Inquiring in Sheffield where Ebenezer Elliott now resided, I was told by five different persons five different places. One said it was near Rotherham, another near Barnsley, another near Tickhill, another near Wakefield, and another near Pontefract. It turned out to be near Darfield, on the railroad between Rotherham and Wakefield. Getting out at the Darfield_station, found that I had a pleasant walk of three miles to his house, at some distance beyond the village of Great Houghton. The country is very different to that about Sheffield, in which Elliott seems to have taken such great delight. It is a fine farming country. The lanes have all a foot causeway of one row of stones, like those of Derbyshire; and, like it, the fields are rich with grass, and corn, and hedge-row trees. The village of Houghton, the only one that I saw, is a regular old farming village, with one large old stone hall, standing about a hundred yards from the road, and falling evidently to decay, while the great stone wall which separates its grounds from the road, massy as it is, is equally dilapidated. This old mansion was once the residence of Strafford, who married his third wife there. It is now the property of the father of Monckton Milnes. In the time of the Commonwealth it belonged to Sir William Rhodes, who is said to have fought a battle near the place for the Parliament. The country round has many historical and local reminiscences.

Elliott's house, which he built, is a good stone house in the style of the country, with a flag roof, and is fit for gentleman or farmer. It occupies the top of a hill, called Hargate Hill, on the edge of a common. It has a good garden lying round it; the views from it are fine and very extensive, including distant towns and villages, and here and there a great mass of wood. There is a fine airiness about the situation; but the prospect of suitable society is not so easy to be perceived.
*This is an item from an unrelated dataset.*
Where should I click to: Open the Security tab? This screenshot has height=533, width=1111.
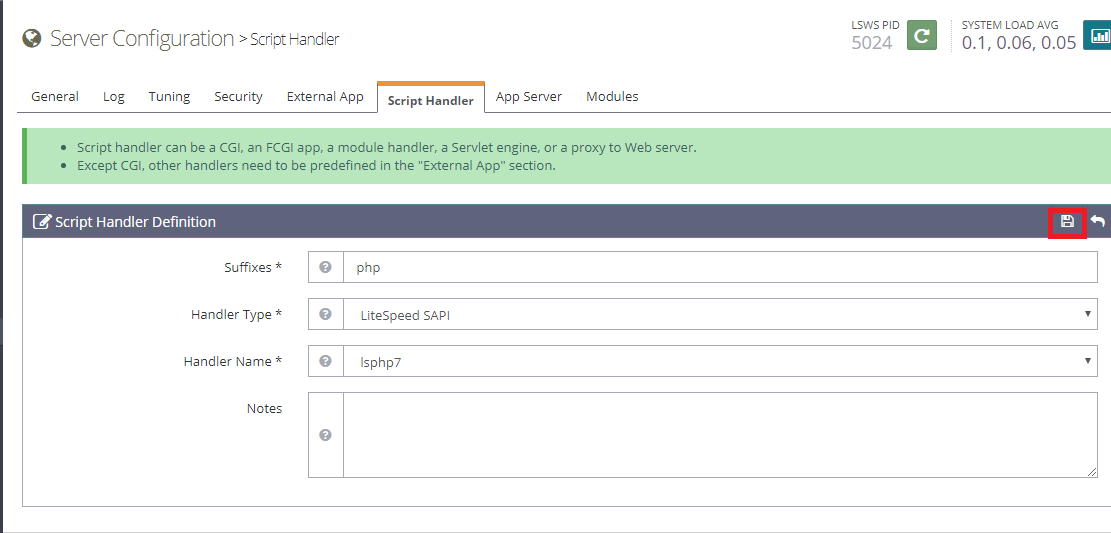point(238,96)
One naturally connects the idea of Ebenezer Elliott with the brisk movements of a populous town; but he complained that the constant political excitements of a town had wearied him, and gave too much interruption to his literary enjoyments. Here, certainly, he had withdrawn to complete leisure for books and the country; and yet, if he needed the intercourse with towns, the various railroads put half-a-dozen within the speediest access. He said that time, instead of hanging heavily, never went so fast with him.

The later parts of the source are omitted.